Material for this exercise:

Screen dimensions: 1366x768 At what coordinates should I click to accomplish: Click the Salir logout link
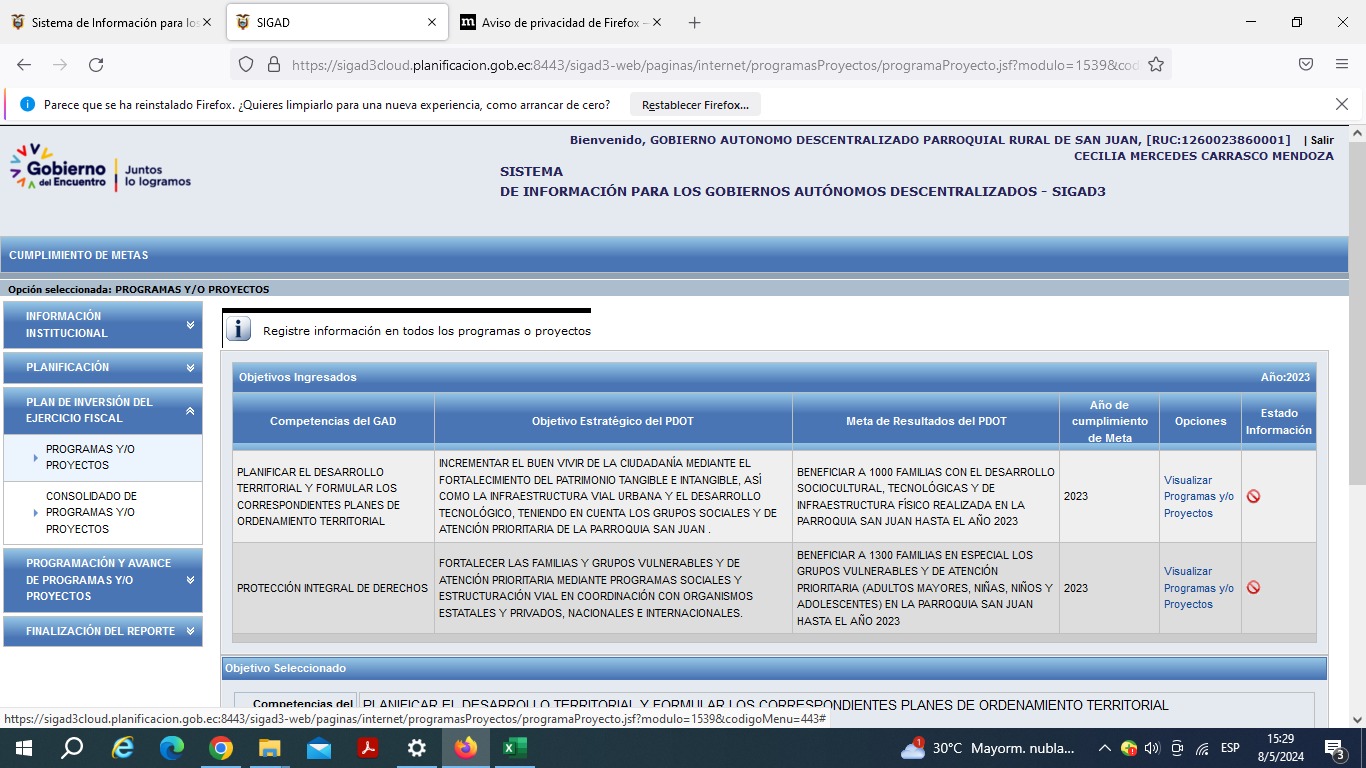point(1322,141)

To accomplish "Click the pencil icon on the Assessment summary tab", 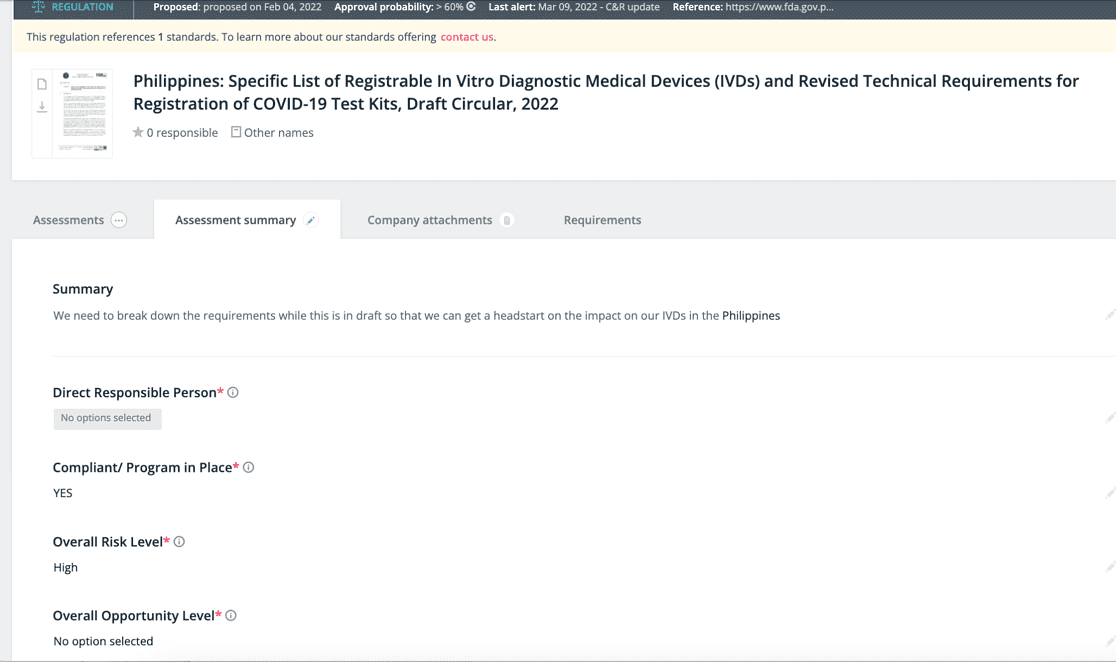I will coord(311,220).
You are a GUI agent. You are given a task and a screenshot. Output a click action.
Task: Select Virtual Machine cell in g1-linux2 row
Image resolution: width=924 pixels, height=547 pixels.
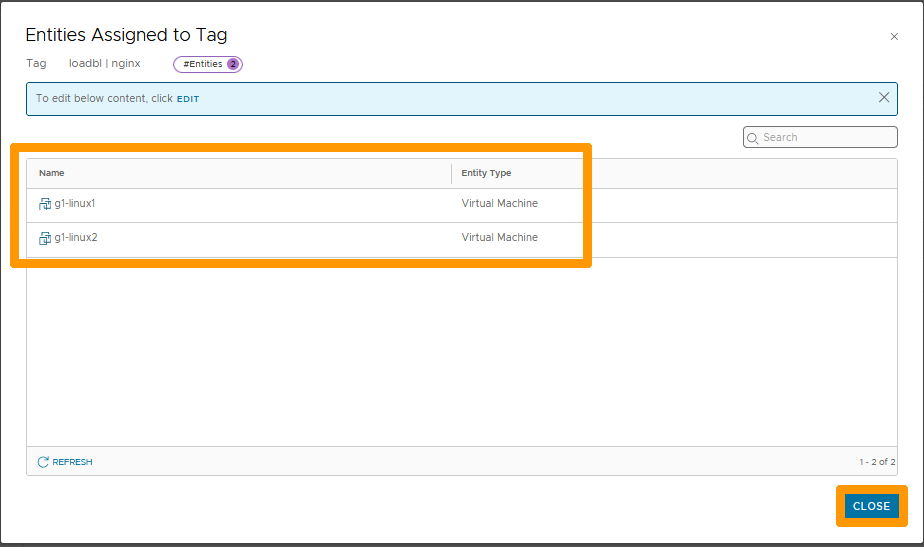[499, 238]
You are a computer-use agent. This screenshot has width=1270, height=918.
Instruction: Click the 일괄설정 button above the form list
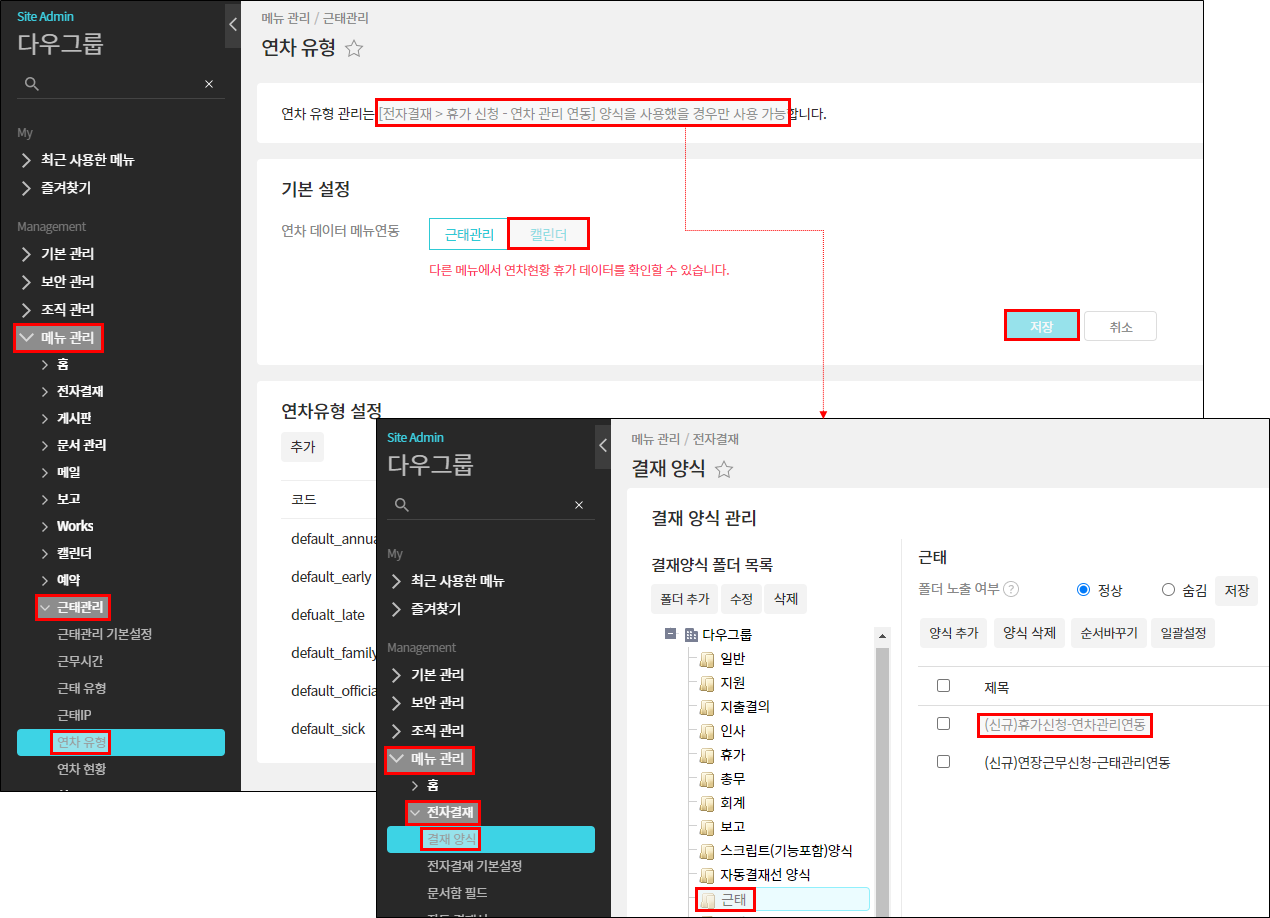coord(1182,633)
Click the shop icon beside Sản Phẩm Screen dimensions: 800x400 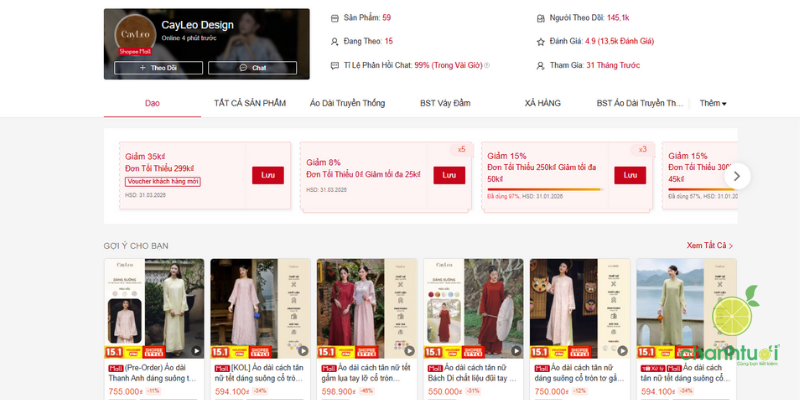pyautogui.click(x=335, y=18)
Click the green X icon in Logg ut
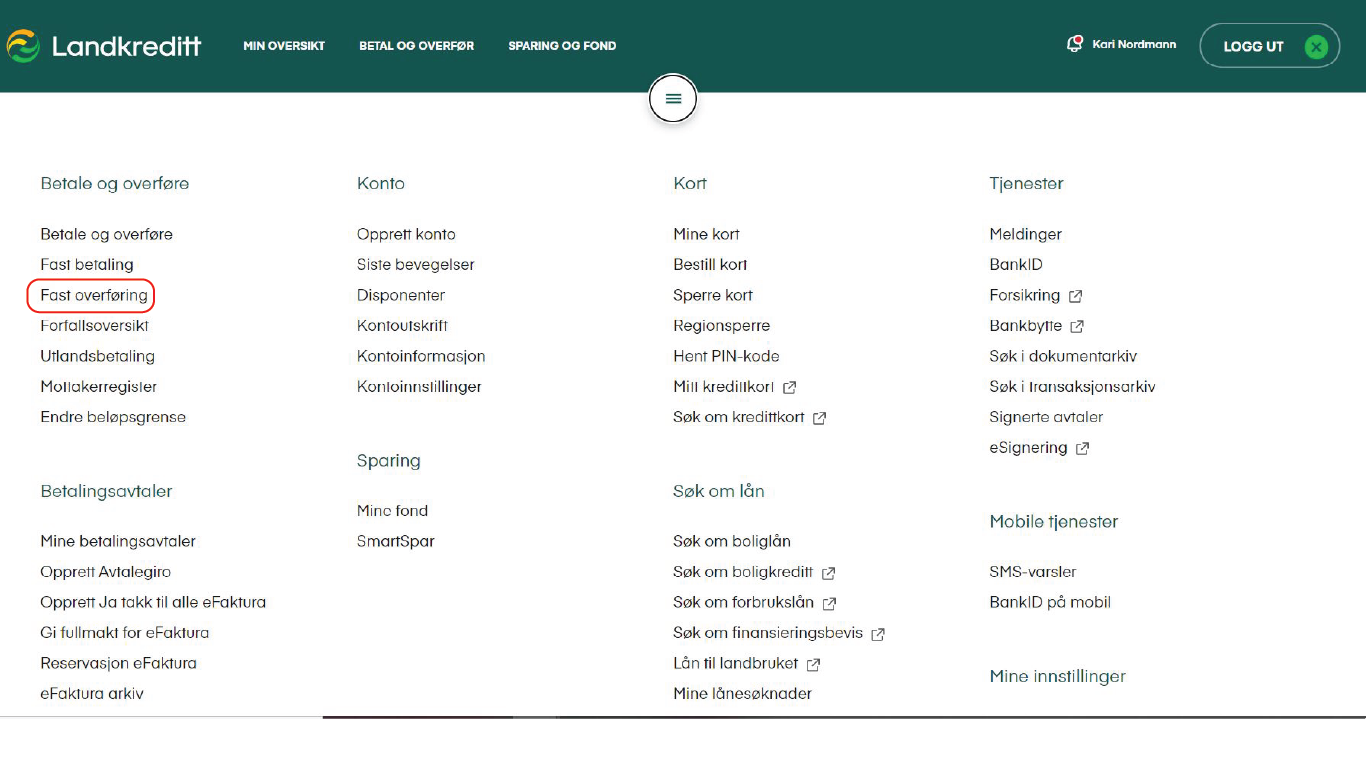 [x=1316, y=46]
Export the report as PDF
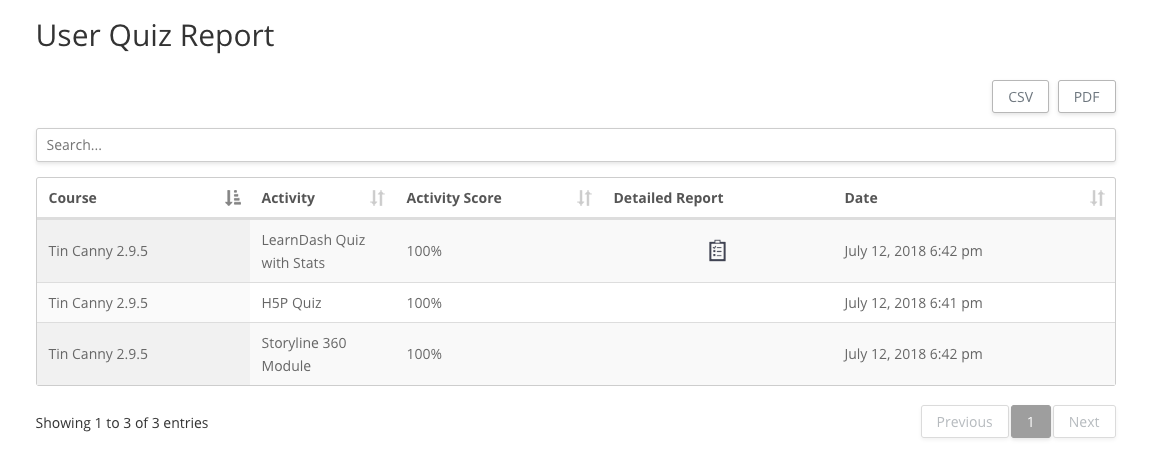 (1086, 97)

Action item:
Could you report all lines of the listing that hold "agent"?

Task output:
You are a GUI agent. You are given a task and a screenshot. Output a click action.
You are a computer-use agent. This screenshot has width=1270, height=918.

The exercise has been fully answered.